How-To Geek

A Tour of the 20 Built-in Apps on Windows 8 and What They Can Do


Windows 8’s new touch-first Modern interface includes quite a few apps. Before you start looking at the Windows Store to find new apps, take a look at the included apps and what they can do.

These apps share a few things in common. They all have a minimal feel that emphasizes content, most have support for live tiles that show updated information on the Start screen, and most push Microsoft’s online services.


The Windows Store is the only place you can get Modern apps. It works like Apple’s App Store or Google Play – search for an app and click the Install button to install it on your computer. (Use the search charm or just start typing to search for an app.)

The Windows Store also lists some desktop applications, but you can’t install desktop applications and get updates for them – the Windows Store just links you to the application developer’s website where you can download and install the desktop application as you would on Windows 7.


Internet Explorer

Windows 8’s default browser is a Modern version of Internet Explorer 10. Unlike older versions of Internet Explorer, it’s reasonably speedy. It’s also touch-optimized and features a minimal interface that hides your tabs and navigation bar while you’re browsing.

Internet Explorer 10 lacks some common browser features that you may expect, including support for add-ons and plug-ins. Only certain websites are allowed to use Flash by default.


Mail, Calendar, People, and Messaging

The Mail, Calendar, People, and Messaging apps are closely linked – so much so that they come bundled in a single application package on the Windows Store. Accounts you add in one app will be shared with the other apps, so you’ll only have to provide your online account details once.

The Mail app is a simple application for checking your email that doesn’t try to provide a huge amount of features, like Microsoft Outlook does. You can add Hotmail, Outlook, or Google email accounts. There’s also an option to add any account that uses the IMAP, POP, or Exchange ActiveSync (EAS) protocol, so you can add almost any email account.


The Calendar app displays calendars from online services. It supports Hotmail, Outlook, and Google calendars, combining them into a single view.


The People app brings all your contacts together in one place. In addition to contacts from Hotmail, Outlook, and Google accounts, it also supports Facebook, Twitter, and LinkedIn contacts. New social updates from your contacts will appear here, too.


The Messaging app allows you to chat with your friends. It supports Microsoft’s Windows Live Messenger (formerly known as MSN) and Facebook chat. Other popular services, such as Google Talk and AIM, aren’t available in this app.



The Weather app shows you the weather for your current location, although you can also configure multiple locations. The app works well with the live tiles feature to display the current weather on your home screen. You can also scroll within the app to view detailed weather information, including an hourly forecast, weather maps, and historical weather data.


News, Finance, and Sports

The News, Finance, and Sports apps all show different types of news. They use data from Microsoft’s Bing.

The News app is a touch-optimized app that allows you to browse and read the latest news. It shows the “Bing Daily” news by default, but you can also subscribe to other news sources, such as the BBC, New York Times, and Wall Street Journal.

**TO DO:**
a - According to the Windows 8 apps article, which chat services does the Messaging app support?
b - Pick up the Windows 8 apps article after its final sentence and keep writing in the same style.
The records that come next have nothing to do with the Windows 8 apps article.

**ITEMS:**
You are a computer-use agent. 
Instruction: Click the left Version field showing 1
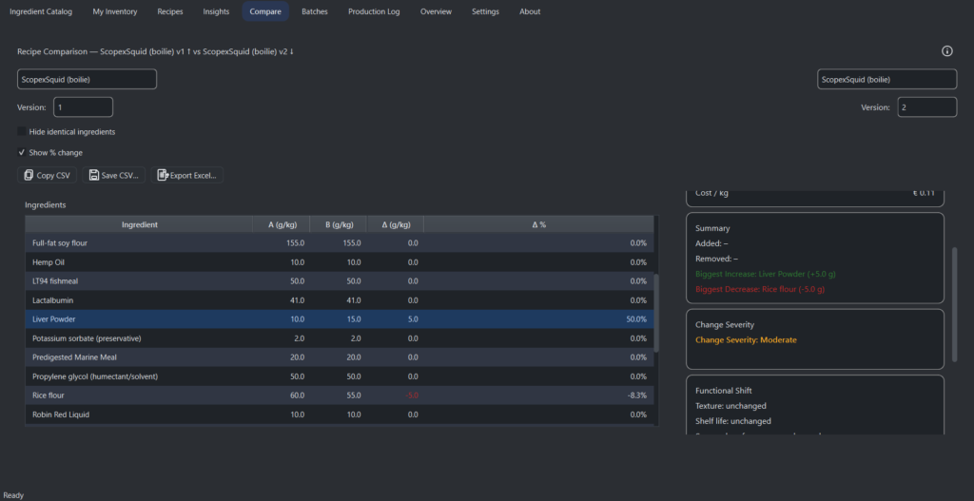[83, 107]
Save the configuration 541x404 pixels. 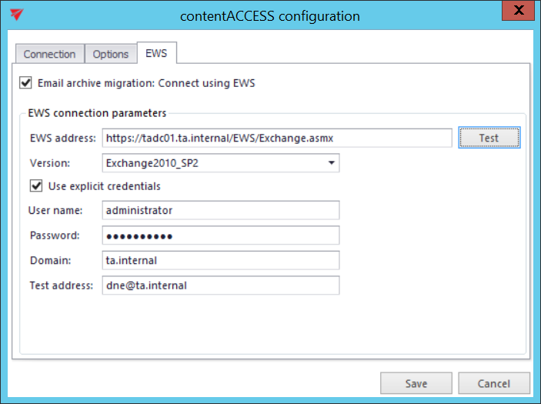tap(416, 383)
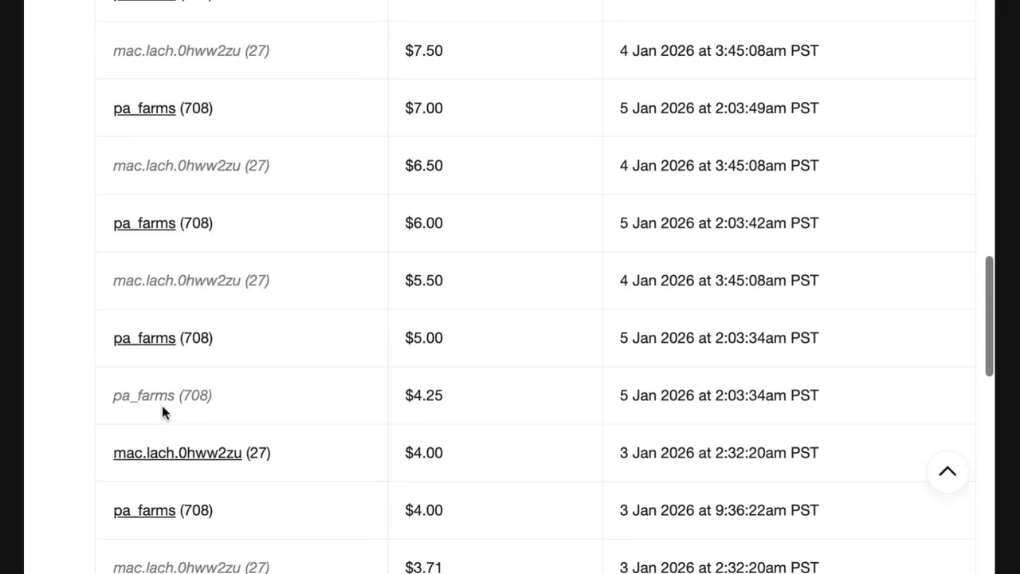Click the scroll-to-top arrow button
This screenshot has width=1020, height=574.
click(x=947, y=471)
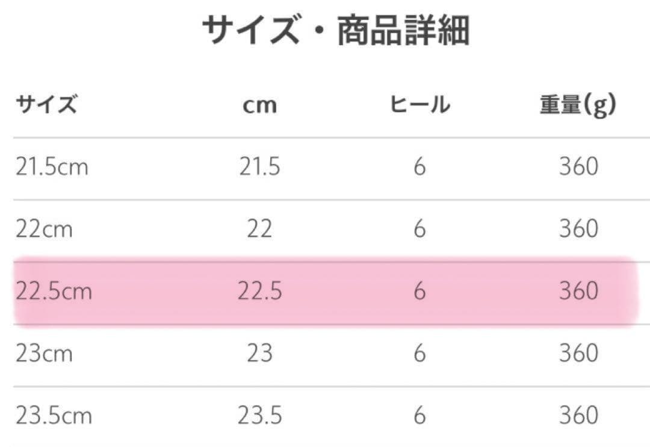The width and height of the screenshot is (650, 447).
Task: Click weight 360 in the 22cm row
Action: (578, 229)
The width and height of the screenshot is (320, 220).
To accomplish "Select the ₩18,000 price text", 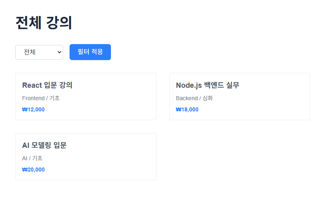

**ANSWERS IN ORDER:**
a - Microsoft's Windows Live Messenger (formerly known as MSN) and Facebook chat.

b -
The Finance app displays financial news along with graphs of market performance. You can also add stocks you’re interested in to a watchlist and view their performance.


The Sports app displays sports news stories along with game schedules and scores. You can watch your favorite teams to get updates.



The Bing Travel app allows you to browse tourist destinations and view more information. You can view information about a location, find flights and hotels in the area, read tourist guides about the location, and browse attractions.



The Photos app allows you to view photos from multiple locations. You can view photos stored in the Pictures library on your hard drive or a connected device. You can also view photos stored in your SkyDrive, Facebook, or Flickr accounts online – although other services, including Google’s Picasa, are not supported.


Music and Video

The Xbox-branded Music and Video apps allow you to play music and video files on your hard drives, but they also include online music and video stores.

The Music app plays your own music and allows you to buy songs from the Xbox Music (formerly known as the Zune) store. The app also offers free, advertising-supported music streaming like Pandora, Spotify, Rdio, and other online music services.


The Video app allows you to play your own videos, but you can also purchase or rent movies and TV shows from the Xbox Video store online.



The Xbox-branded Games app allows you to sign in with your Xbox account. Games listed here have Xbox achievements, game invites, turn notifications, and other Xbox-related social features. You can’t actually play Xbox console games here – only Xbox-branded Windows 8 games.



The Bing app is a simple app for searching Microsoft’s Bing search engine. If you prefer Google, you can install the Google Search app for Windows 8 – or just search from within your browser.



The Maps app uses Bing Maps. If you have a tablet with built-in GPS, you can use it to view your current location on the Map. You can also search for locations and get directions, just like using Google Maps or MapQuest.



The SkyDrive app displays the files stored in your SkyDrive account online. You can also upload files to your SkyDrive with this app.

If you want to use SkyDrive on the desktop, you’ll need to download and install the SkyDrive desktop app – it isn’t included with Windows 8.



The Reader app is a simple application for viewing PDF and XPS files. Windows finally has a built-in PDF viewer, although there’s no desktop counterpart.



The Camera app allows you to capture photos and videos using a webcam. You can use the webcam built into your PC or connect an external webcam.


The Windows Store includes many more apps, but these are the ones available out-of-the-box on Windows 8. These apps will probably continue to evolve with more features – some of the apps have come a long way in the last few months.

Chris Hoffman is a technology writer and all-around computer geek. He's as at home using the Linux terminal as he is digging into the Windows registry. Connect with him on Google+.

  • Published 11/14/12

Comments (27)

  1. Bernardo

    great article. it’s so surprising how Microsoft is trying to bring everything to us in one OS. Huge difference then XP version of the OS. I can’t wait to see the next Windows OS from Microsoft.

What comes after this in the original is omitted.